In the picture’s foreground, a wiry thin teacher with a rock in his hand; in the background a blurry, disheveled line of granaderos (Mexican riot police) seemingly trying their best to stand uniform to no avail and to no more than five young men, presumably also teachers, from Oaxaca’s radical Section 22 of Mexico’s CNTE teacher’s union who are protesting federal education reform that would bar underperforming teachers from continuing their work in one of the poorest states in Mexico. While the majority of the national CNTE teacher’s union has capitulated to reform, Section 22 (among others) of Mexico’s CNTE see the reform as part of a political ploy to strip politically active dissenters in the region (and within the union) from their posts.
In the photo, the five teachers not only hold their line against the granaderos, but they taunt them.
One granadero hoists his shield into the air as if to deflect a thrown rock, breaking rank with those to his side.
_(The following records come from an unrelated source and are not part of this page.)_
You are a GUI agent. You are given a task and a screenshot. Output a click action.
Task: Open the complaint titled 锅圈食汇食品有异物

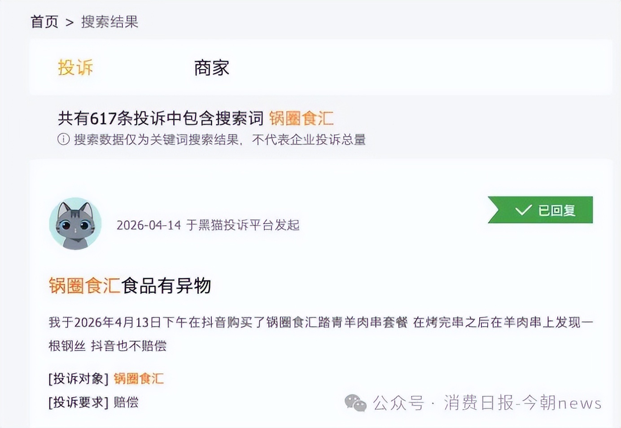tap(130, 285)
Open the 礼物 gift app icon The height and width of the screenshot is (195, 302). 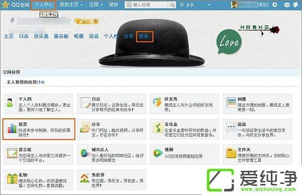click(12, 178)
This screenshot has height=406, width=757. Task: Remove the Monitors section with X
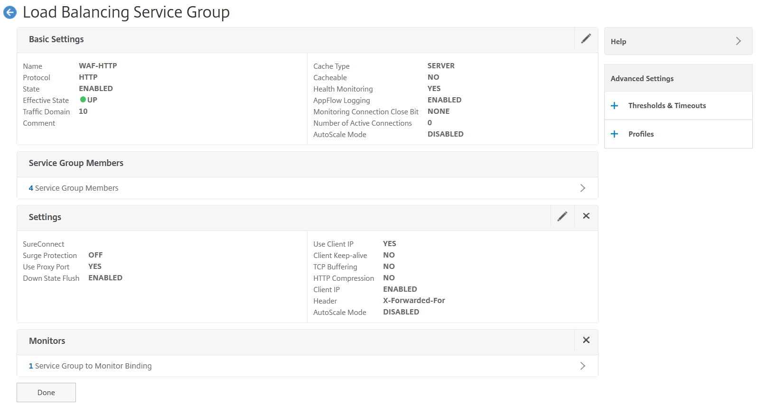[x=586, y=340]
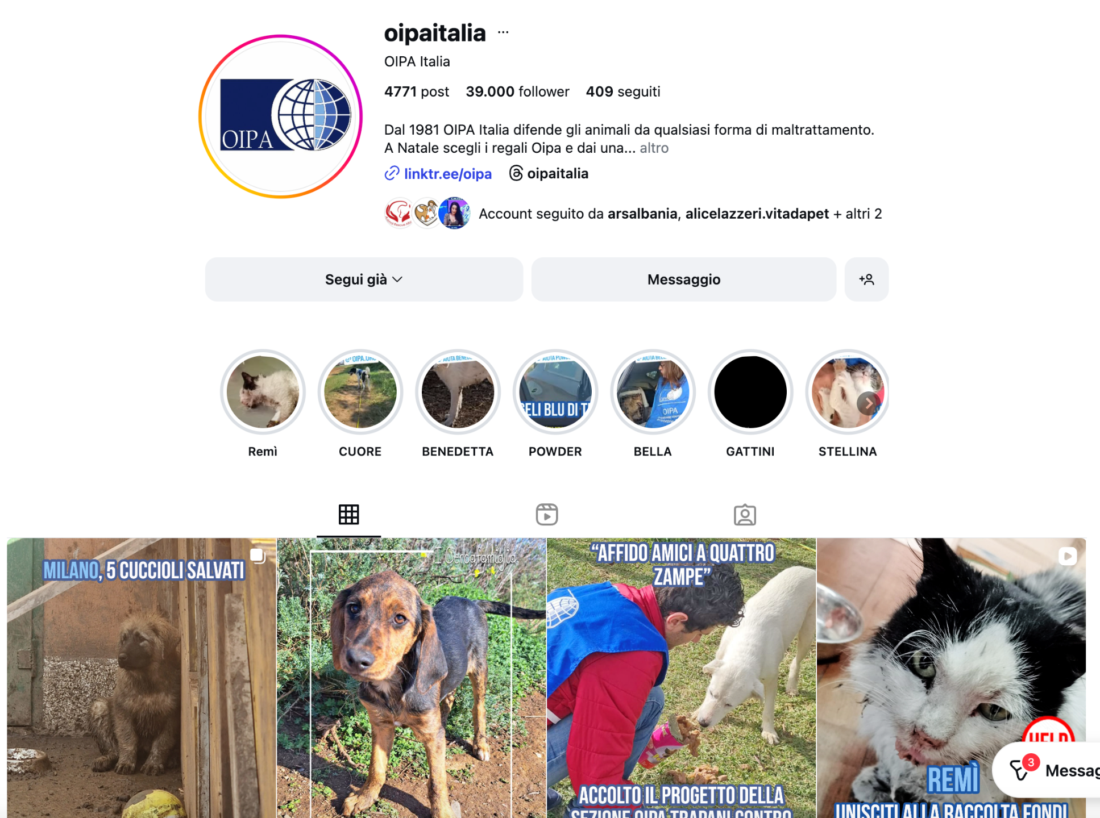
Task: Select the Posts grid tab icon
Action: click(348, 514)
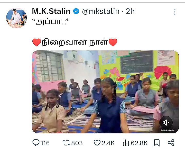Click the M.K.Stalin display name
This screenshot has height=156, width=185.
pos(51,11)
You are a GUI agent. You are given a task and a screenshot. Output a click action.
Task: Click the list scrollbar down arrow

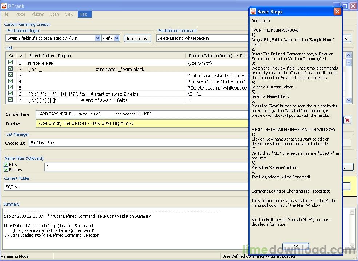click(349, 100)
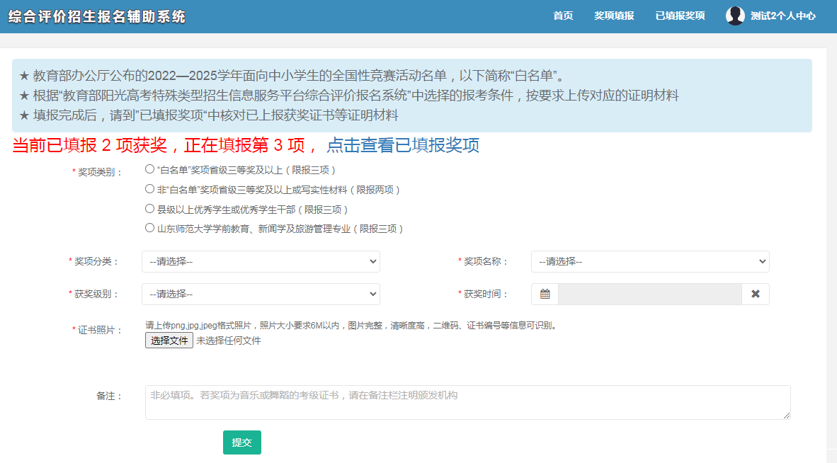Choose 县级以上优秀学生或优秀学生干部 radio option
Screen dimensions: 837x463
(x=149, y=209)
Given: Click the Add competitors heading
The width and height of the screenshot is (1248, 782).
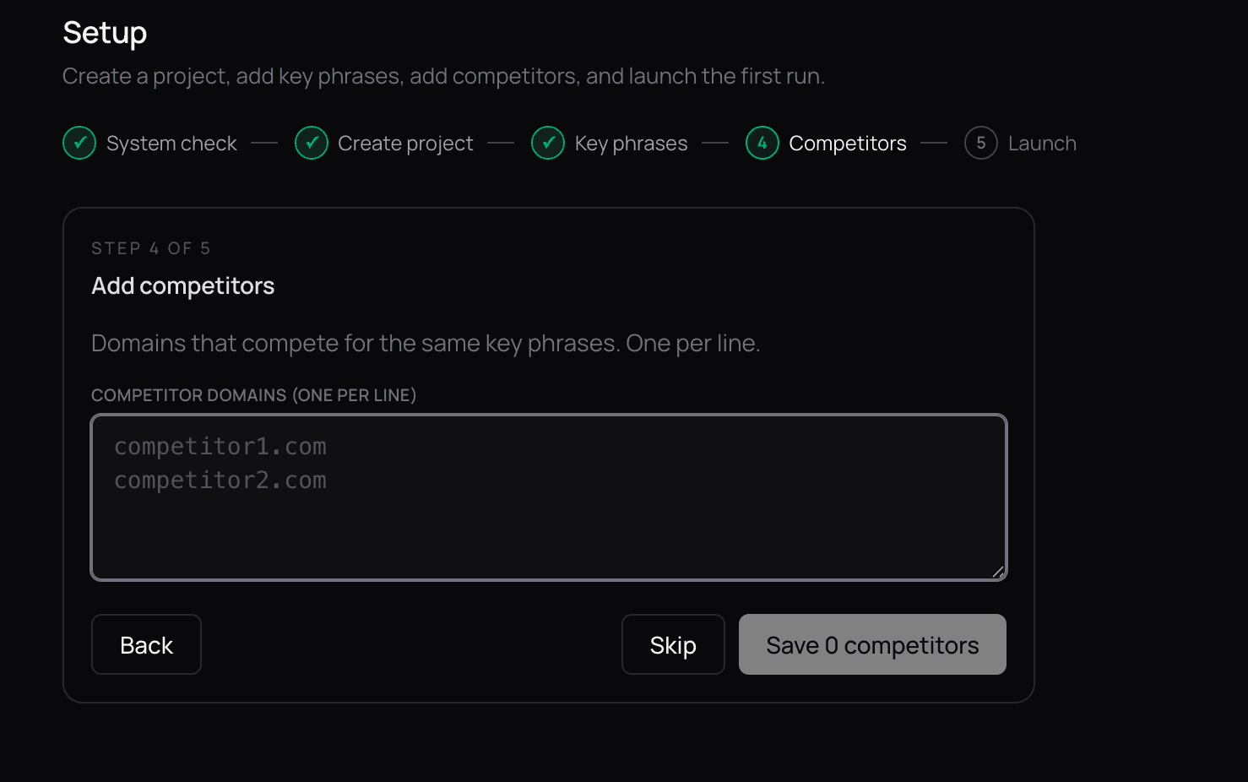Looking at the screenshot, I should pos(183,286).
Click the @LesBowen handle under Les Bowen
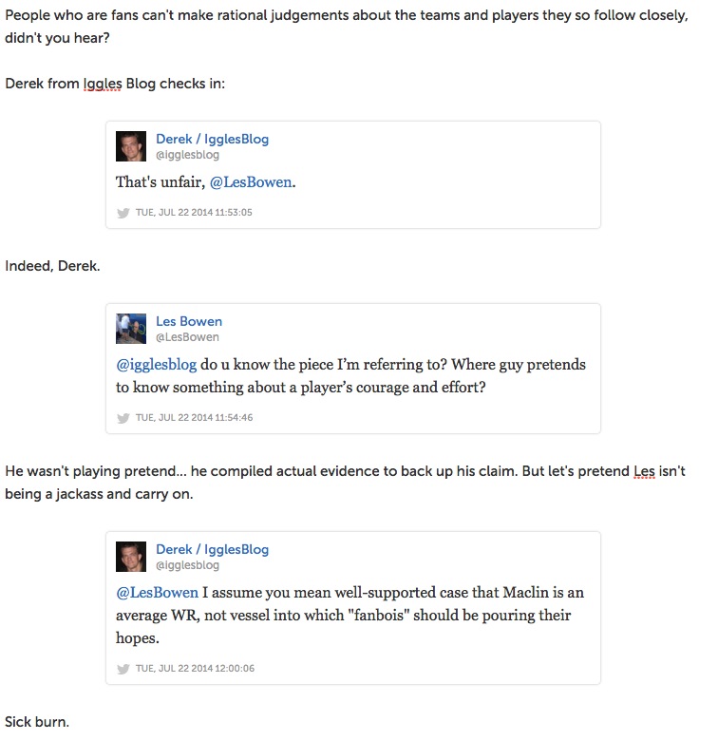 (187, 337)
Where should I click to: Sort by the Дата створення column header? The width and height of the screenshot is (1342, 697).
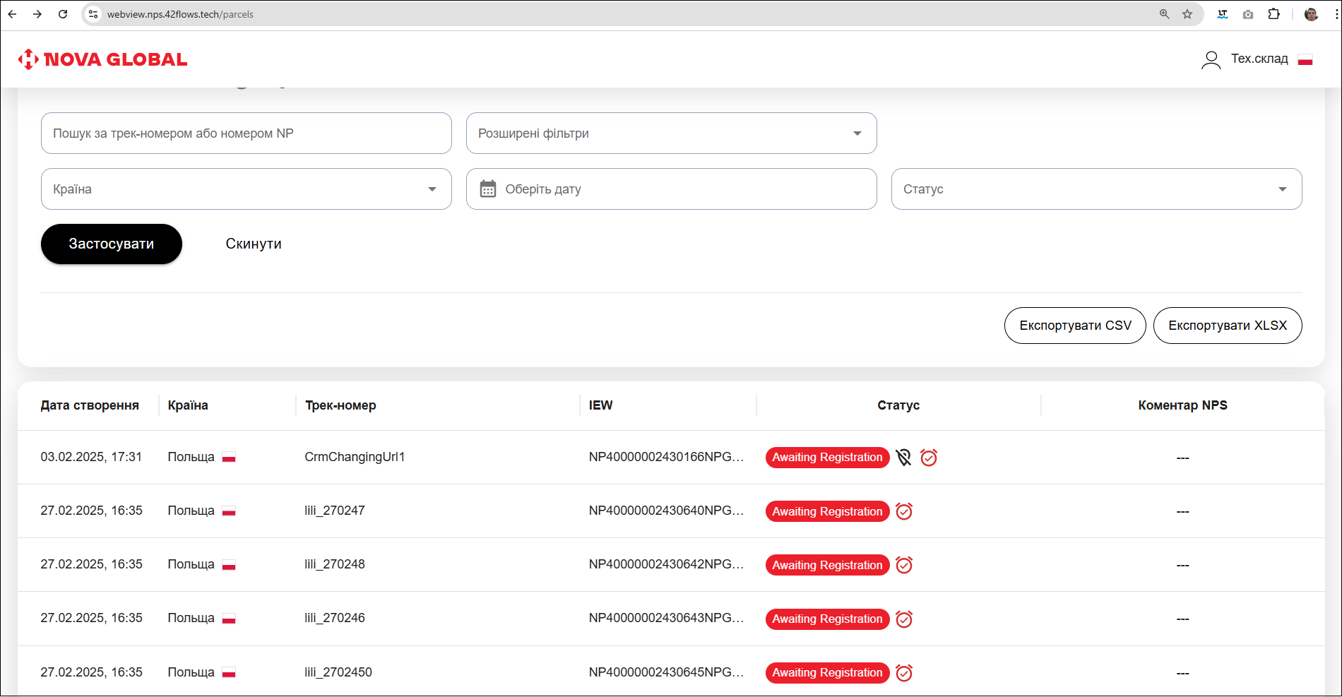click(90, 405)
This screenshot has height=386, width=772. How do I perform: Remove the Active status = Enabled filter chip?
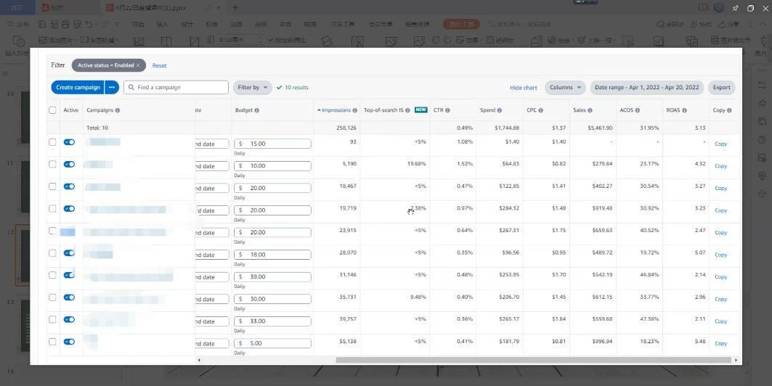pyautogui.click(x=138, y=65)
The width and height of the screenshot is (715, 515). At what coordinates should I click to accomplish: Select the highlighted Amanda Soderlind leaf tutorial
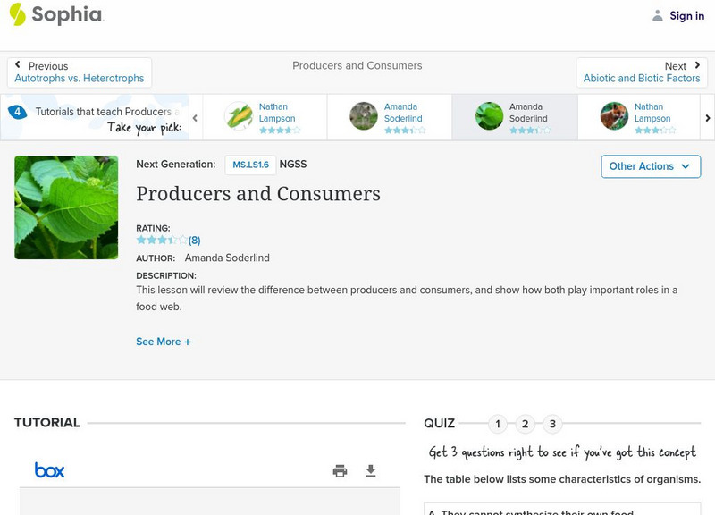[x=489, y=116]
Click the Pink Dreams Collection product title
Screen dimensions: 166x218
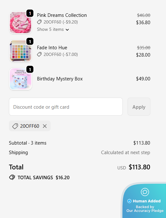pos(62,15)
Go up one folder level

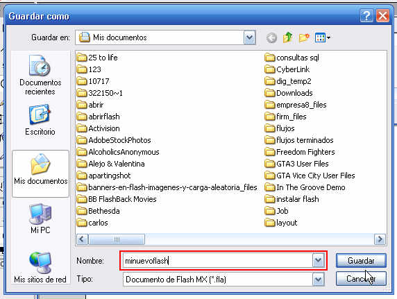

With their line is broken, their façade of authority is gone and the teachers know it. And not only do they know it but you can see—in the teachers’ gait, in the slack wristed sling of the foreground’s wind-up-pitch, in the raised hands of the other one dressed in green—that the granaderos know that the teachers know. Their schtick is up.
It should have come as no surprise that Mexican government eventually decided to shoot (as they did in ’68; as they also did in Iguala) if only to maintain—in some sick sense—a modicum of decorum: we are the government; you are the pueblo. But, of course, the shock is still there.
At least 10 known people have died in Nochixtlan. Over 140 people were wounded. And so much of what resonates with me now is the age of many of these protesting teachers—about my age. Just as so much of what resonated with me about the 43 Ayotzinapa students (teachers in training) killed in 2014 were that they were the age of my own students.
As the Grande Dame of Mexican letters, Elena Poniatowska, has asked in her own writing time and time again: what do you make of a state that’s historically made war on its young people? That continues to make war on its educators? That continues to obfuscate the truth surrounding such violence?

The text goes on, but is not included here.